Moses Adopted by Pharaoh's Daughter
The Egyptian princess adopted the little lad and called him Moses. (Ex. 2:10.) Educated by the best instructors in the nation, he grew up to attain prominence and high rank in outstanding Egyptian pursuits. By the time he was forty years old, he became less interested in Egyptian matters and more concerned about the welfare of his mistreated Israelite kinsmen. Brutality by the Egyptians angered him increasingly. In one case he intervened to try to save the life of an Israelite who was being beaten to death.

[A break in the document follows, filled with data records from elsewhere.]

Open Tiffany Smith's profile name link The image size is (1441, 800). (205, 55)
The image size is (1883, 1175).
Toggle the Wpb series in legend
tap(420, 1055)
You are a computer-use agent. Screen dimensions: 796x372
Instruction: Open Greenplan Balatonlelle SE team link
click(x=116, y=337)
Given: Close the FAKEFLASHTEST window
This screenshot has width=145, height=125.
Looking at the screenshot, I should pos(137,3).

As a result, the cruel Egyptian guard died, too. (Verses 11-12.) Moses later learned that the fight had been seen by at least one Egyptian, and that Pharaoh's police would seek to arrest him for murder. (Verse 15.) He managed to flee Egypt and escape to a mountainous region of the land of Midian to the east. The first people he had anything to do with were some young shepherdesses he befriended by helping them obtain water for their sheep. To show their appreciation to a person who obviously was a poor, wandering stranger, the young women took him to their father, an important man in that area.